Given task
Starting at the line that contains "You are a computer-use agent. The" and ending with the line that contains "tap(92, 159)", give those items below again with "Instruction" replaced by "Command". Keep everything else the same.
--- START OF Data for this task ---
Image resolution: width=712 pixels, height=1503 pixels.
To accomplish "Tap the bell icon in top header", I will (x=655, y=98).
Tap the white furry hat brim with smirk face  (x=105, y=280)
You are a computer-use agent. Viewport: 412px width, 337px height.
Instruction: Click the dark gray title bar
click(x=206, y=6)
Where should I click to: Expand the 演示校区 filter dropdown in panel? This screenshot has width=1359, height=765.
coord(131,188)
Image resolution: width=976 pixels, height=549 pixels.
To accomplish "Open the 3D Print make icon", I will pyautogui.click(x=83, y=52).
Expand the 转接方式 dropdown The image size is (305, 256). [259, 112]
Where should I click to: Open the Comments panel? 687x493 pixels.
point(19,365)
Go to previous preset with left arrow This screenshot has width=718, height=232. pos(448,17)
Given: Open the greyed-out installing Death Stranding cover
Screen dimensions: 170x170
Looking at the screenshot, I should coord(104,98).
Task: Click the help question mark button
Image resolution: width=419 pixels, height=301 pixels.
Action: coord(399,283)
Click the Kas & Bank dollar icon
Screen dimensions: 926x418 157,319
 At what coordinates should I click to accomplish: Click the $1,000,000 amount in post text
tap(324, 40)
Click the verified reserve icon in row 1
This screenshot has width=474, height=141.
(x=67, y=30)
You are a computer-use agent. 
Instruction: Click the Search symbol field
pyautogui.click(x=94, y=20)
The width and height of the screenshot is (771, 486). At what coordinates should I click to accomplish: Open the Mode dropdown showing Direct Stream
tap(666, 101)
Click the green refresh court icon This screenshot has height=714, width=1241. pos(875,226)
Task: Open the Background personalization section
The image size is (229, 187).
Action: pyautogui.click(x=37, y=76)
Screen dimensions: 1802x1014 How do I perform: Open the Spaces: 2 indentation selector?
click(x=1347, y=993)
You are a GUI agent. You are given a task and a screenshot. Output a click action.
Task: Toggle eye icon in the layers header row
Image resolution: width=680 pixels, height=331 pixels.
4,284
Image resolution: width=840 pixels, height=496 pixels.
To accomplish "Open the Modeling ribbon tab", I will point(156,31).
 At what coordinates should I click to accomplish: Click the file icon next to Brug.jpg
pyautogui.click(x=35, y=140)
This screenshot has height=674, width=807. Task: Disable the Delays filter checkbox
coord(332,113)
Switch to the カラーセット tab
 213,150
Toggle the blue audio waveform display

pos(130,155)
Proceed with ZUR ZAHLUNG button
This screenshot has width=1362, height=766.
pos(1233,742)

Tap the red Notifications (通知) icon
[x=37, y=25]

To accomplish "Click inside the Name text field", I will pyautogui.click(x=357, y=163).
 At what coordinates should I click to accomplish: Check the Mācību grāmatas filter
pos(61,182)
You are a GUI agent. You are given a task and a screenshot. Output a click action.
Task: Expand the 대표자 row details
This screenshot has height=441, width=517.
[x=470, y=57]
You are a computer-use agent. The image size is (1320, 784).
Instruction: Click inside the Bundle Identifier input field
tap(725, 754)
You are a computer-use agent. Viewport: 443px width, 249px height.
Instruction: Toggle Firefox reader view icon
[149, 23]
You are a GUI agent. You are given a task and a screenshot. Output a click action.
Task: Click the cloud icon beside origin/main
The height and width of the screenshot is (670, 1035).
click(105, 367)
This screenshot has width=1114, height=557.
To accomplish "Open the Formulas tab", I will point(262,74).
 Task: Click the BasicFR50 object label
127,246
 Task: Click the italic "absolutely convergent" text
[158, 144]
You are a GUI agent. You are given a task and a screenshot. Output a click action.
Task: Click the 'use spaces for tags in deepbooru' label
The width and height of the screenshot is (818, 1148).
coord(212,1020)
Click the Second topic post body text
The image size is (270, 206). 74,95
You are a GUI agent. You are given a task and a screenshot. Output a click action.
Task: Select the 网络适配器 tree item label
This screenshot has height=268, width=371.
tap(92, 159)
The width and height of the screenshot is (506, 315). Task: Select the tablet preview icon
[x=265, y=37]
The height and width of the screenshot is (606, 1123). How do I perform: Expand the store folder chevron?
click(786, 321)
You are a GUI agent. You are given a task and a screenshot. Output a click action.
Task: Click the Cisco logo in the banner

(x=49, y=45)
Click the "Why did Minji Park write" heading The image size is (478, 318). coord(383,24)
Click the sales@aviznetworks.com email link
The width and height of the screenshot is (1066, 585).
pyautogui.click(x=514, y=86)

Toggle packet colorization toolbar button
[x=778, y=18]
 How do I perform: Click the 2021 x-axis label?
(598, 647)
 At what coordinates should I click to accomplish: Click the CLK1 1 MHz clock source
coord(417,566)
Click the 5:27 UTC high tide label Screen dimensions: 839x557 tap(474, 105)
--- END OF Data for this task ---
Solution
You are a computer-use agent. The image size is (1320, 784).
Command: Click inside the Bundle Identifier input field
tap(725, 754)
You are a computer-use agent. Viewport: 443px width, 249px height.
Command: Toggle Firefox reader view icon
[149, 23]
You are a GUI agent. You are given a task and a screenshot. Output a click action.
Task: Click the cloud icon beside origin/main
The height and width of the screenshot is (670, 1035).
click(105, 367)
This screenshot has width=1114, height=557.
To accomplish "Open the Formulas tab", I will point(262,74).
 Task: Click the BasicFR50 object label
127,246
 Task: Click the italic "absolutely convergent" text
[158, 144]
You are a GUI agent. You are given a task and a screenshot. Output a click action.
Task: Click the 'use spaces for tags in deepbooru' label
The width and height of the screenshot is (818, 1148).
coord(212,1020)
Click the Second topic post body text
The image size is (270, 206). 74,95
You are a GUI agent. You are given a task and a screenshot. Output a click action.
Task: Select the 网络适配器 tree item label
This screenshot has height=268, width=371.
tap(92, 159)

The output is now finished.